• Work item:
Retrieve every line from the records in which the word "question" occurs.

• Stored records:
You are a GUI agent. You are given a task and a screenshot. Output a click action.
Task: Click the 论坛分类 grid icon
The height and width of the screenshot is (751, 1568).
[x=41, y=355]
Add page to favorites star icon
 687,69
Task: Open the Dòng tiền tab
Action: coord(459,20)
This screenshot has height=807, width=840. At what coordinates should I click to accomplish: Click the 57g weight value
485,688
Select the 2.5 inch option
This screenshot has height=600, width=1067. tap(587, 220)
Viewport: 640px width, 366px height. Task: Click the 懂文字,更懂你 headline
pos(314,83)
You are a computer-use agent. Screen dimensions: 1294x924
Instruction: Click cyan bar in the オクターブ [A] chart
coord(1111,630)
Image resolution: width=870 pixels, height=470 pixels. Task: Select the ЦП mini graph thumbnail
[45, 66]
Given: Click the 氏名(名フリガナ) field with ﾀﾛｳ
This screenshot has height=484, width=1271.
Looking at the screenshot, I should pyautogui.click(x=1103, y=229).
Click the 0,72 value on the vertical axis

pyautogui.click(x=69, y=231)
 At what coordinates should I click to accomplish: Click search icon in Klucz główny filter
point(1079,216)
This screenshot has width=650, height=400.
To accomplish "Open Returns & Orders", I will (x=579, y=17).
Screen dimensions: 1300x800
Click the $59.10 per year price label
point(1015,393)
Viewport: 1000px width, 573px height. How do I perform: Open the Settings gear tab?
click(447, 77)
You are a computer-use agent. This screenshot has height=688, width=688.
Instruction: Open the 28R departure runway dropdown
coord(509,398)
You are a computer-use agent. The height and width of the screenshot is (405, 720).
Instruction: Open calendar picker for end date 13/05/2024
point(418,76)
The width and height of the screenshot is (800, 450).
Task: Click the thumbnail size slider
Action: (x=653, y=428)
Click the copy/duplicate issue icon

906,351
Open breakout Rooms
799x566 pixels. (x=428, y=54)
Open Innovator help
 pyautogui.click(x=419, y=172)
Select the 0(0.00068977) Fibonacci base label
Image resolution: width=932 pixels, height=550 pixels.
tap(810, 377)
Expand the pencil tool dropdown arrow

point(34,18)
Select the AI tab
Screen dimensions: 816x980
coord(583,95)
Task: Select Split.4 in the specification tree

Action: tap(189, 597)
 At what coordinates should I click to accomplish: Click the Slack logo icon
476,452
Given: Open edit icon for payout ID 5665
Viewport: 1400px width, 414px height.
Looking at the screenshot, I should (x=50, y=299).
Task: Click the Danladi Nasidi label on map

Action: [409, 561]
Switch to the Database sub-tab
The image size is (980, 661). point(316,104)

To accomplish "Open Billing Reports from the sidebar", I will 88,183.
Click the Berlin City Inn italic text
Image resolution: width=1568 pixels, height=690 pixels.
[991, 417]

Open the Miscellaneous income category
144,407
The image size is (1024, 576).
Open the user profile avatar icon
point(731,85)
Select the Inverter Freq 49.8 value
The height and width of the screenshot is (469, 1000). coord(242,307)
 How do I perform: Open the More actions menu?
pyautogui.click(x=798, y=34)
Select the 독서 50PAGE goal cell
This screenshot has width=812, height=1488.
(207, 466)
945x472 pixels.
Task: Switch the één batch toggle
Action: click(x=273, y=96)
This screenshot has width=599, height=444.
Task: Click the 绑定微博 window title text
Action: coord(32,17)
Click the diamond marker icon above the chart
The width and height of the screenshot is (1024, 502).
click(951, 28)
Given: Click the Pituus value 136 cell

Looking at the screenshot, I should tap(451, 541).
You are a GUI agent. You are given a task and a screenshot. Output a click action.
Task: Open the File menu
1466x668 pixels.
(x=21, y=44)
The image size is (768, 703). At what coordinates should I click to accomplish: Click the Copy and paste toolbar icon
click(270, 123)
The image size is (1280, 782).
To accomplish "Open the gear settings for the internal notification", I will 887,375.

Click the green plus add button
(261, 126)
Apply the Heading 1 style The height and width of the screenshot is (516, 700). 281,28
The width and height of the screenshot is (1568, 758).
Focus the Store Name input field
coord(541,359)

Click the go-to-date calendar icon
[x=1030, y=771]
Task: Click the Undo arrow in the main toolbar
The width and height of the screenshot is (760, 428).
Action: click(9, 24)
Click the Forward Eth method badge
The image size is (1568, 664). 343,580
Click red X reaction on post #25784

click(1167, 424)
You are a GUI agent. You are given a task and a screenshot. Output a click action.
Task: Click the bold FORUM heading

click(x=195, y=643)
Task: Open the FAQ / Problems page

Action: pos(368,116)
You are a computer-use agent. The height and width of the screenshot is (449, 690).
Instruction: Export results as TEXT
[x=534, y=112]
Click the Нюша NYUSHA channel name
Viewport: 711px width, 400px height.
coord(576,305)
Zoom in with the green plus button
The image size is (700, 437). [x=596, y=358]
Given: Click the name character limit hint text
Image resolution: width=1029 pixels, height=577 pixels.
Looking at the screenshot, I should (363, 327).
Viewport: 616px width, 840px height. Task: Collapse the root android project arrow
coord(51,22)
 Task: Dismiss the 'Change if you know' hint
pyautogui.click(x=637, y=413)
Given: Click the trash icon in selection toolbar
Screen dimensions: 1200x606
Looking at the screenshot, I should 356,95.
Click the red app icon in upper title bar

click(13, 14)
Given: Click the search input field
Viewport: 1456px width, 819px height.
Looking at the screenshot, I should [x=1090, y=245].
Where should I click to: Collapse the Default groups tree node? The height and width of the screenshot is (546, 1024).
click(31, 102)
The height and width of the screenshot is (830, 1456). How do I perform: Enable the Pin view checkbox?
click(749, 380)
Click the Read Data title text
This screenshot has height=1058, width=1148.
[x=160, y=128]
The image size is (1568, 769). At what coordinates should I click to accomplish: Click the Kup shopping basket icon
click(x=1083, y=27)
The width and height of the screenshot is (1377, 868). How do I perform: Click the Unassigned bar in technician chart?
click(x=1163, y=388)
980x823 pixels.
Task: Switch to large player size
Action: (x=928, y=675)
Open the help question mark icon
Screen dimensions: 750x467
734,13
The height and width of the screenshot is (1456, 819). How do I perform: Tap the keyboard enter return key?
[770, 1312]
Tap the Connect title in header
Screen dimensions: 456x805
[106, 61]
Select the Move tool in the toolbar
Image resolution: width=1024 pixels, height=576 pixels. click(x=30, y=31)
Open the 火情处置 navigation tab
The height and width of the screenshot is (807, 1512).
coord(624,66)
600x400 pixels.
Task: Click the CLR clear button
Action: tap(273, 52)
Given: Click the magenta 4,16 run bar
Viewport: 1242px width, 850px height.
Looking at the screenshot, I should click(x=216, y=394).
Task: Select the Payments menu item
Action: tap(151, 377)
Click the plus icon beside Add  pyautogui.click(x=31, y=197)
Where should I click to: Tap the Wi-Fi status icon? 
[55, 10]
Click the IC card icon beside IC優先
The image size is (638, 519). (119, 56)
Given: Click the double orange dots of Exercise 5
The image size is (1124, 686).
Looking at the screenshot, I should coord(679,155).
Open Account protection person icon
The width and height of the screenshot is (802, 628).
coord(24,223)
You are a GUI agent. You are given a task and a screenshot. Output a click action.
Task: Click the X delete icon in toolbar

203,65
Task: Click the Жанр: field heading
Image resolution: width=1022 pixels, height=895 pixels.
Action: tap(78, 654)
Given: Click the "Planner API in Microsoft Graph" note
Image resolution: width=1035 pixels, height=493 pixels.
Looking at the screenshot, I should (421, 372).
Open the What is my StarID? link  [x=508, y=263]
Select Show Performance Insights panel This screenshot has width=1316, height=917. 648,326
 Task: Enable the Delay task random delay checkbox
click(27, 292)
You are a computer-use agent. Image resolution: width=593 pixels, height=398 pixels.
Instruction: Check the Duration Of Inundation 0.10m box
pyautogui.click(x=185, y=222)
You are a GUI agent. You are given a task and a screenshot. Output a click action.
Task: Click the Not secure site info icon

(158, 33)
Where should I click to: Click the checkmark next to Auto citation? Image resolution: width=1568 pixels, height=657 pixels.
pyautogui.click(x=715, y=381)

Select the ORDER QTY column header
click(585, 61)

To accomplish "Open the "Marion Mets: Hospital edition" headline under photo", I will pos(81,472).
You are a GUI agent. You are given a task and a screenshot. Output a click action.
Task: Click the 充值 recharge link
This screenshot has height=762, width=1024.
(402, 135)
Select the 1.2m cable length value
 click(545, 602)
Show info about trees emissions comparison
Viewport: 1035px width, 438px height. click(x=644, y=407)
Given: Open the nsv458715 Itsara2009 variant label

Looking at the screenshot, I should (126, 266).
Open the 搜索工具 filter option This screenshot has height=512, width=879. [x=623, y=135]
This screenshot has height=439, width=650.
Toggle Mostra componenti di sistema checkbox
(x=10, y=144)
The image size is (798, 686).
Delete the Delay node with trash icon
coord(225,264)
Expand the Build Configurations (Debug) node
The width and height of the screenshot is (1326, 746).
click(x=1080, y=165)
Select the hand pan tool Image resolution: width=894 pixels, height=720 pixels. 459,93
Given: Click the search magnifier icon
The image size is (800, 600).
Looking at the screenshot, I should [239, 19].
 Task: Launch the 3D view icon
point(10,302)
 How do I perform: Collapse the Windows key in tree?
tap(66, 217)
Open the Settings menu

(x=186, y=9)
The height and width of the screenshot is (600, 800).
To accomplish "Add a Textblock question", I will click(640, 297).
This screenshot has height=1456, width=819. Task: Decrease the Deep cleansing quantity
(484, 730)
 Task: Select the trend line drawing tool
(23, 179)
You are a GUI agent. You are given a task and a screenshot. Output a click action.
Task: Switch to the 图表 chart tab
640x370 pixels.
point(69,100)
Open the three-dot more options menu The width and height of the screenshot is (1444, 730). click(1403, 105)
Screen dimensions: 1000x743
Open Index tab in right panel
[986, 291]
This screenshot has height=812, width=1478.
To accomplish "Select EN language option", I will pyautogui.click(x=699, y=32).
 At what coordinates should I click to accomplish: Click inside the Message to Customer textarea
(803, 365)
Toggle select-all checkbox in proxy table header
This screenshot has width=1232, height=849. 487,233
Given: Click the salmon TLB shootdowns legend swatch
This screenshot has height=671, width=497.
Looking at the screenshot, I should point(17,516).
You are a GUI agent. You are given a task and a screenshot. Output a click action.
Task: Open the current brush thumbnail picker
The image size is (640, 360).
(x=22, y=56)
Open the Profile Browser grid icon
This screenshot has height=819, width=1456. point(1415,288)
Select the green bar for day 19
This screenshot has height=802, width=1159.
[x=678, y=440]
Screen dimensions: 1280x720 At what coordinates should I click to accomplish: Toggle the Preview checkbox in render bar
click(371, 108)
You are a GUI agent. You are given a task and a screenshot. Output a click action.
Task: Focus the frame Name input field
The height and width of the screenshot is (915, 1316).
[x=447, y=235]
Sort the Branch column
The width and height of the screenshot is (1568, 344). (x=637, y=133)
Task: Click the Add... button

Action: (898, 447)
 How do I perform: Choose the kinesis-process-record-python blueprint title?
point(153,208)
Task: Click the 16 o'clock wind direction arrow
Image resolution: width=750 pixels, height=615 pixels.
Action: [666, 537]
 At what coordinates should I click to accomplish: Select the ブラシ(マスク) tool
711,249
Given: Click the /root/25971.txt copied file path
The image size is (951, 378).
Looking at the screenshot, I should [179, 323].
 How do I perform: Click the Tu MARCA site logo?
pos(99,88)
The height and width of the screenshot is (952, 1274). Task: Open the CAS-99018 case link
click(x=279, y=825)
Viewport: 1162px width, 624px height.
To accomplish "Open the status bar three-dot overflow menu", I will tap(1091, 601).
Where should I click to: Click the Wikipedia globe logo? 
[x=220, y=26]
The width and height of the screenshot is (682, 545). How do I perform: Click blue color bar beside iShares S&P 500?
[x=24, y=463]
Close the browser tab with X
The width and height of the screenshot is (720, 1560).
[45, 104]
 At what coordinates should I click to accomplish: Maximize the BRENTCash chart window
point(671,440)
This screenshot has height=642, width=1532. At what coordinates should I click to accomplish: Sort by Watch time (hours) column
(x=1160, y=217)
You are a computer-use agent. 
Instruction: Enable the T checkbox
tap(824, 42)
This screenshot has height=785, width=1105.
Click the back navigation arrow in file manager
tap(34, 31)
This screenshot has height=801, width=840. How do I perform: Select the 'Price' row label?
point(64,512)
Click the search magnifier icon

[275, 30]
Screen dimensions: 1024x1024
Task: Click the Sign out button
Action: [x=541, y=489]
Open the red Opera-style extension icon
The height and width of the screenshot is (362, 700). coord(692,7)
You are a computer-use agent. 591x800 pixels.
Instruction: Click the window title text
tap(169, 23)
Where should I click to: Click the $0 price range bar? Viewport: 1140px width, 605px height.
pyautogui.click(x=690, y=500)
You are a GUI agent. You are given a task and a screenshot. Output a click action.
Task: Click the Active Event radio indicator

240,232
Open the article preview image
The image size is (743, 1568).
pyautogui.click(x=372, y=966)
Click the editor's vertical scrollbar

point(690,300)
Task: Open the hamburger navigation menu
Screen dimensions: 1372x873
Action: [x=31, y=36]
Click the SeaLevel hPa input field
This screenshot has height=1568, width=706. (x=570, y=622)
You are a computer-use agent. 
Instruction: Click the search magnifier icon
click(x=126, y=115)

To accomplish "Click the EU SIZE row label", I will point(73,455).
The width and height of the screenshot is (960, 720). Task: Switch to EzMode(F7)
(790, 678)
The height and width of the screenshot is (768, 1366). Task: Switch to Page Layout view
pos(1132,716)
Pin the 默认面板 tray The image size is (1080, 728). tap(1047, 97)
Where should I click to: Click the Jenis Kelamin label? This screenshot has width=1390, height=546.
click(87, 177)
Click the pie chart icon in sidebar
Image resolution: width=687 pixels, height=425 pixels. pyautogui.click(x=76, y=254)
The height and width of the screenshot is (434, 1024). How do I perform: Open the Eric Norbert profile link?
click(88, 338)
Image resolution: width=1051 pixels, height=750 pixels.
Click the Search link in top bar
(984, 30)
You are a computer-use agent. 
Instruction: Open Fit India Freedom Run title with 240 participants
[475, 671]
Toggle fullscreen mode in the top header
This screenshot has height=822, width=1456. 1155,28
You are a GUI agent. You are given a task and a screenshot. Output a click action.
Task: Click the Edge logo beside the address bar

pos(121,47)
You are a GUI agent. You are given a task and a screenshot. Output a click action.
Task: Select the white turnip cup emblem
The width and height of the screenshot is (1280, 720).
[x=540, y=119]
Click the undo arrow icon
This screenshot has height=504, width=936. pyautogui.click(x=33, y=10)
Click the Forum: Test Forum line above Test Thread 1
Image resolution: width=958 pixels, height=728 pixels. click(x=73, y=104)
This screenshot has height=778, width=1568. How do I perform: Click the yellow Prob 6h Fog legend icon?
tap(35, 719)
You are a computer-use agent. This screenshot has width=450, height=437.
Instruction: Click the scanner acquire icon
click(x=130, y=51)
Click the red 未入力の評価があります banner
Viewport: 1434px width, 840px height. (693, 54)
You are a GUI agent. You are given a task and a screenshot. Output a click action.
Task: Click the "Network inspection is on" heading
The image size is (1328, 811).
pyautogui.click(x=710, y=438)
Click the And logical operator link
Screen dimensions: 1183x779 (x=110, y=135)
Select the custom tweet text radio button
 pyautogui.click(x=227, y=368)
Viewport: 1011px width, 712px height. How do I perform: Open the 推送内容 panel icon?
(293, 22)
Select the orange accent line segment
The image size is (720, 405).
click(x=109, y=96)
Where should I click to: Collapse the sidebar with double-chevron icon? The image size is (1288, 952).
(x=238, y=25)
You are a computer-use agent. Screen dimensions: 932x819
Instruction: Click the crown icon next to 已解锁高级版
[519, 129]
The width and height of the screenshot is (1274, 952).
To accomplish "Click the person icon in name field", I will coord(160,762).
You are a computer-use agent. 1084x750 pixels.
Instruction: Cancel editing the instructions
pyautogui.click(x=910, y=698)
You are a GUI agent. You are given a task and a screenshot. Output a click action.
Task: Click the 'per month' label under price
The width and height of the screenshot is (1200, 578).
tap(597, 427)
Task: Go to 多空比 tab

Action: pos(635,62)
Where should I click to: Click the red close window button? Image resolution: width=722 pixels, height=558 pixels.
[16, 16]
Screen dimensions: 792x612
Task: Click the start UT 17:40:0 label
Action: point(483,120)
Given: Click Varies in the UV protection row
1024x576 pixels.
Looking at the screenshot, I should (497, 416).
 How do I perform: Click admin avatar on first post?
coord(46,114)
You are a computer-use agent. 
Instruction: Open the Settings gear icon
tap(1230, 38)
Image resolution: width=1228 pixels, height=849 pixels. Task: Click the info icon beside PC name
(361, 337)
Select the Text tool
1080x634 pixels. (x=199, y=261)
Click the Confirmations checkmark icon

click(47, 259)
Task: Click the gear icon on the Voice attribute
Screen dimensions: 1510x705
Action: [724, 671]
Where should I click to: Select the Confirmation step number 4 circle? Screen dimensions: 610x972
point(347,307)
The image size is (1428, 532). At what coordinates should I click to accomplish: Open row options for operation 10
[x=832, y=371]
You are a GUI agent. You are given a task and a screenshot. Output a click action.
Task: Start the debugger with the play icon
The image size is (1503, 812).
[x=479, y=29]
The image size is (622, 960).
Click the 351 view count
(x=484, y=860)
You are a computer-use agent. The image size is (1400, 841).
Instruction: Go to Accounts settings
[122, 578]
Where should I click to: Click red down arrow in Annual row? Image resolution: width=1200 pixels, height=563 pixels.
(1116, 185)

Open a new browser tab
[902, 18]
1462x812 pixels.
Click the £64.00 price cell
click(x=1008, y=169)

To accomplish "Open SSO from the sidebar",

• Solution for this task:
Open the help question mark icon
To accomplish "Add a Textblock question", I will click(640, 297).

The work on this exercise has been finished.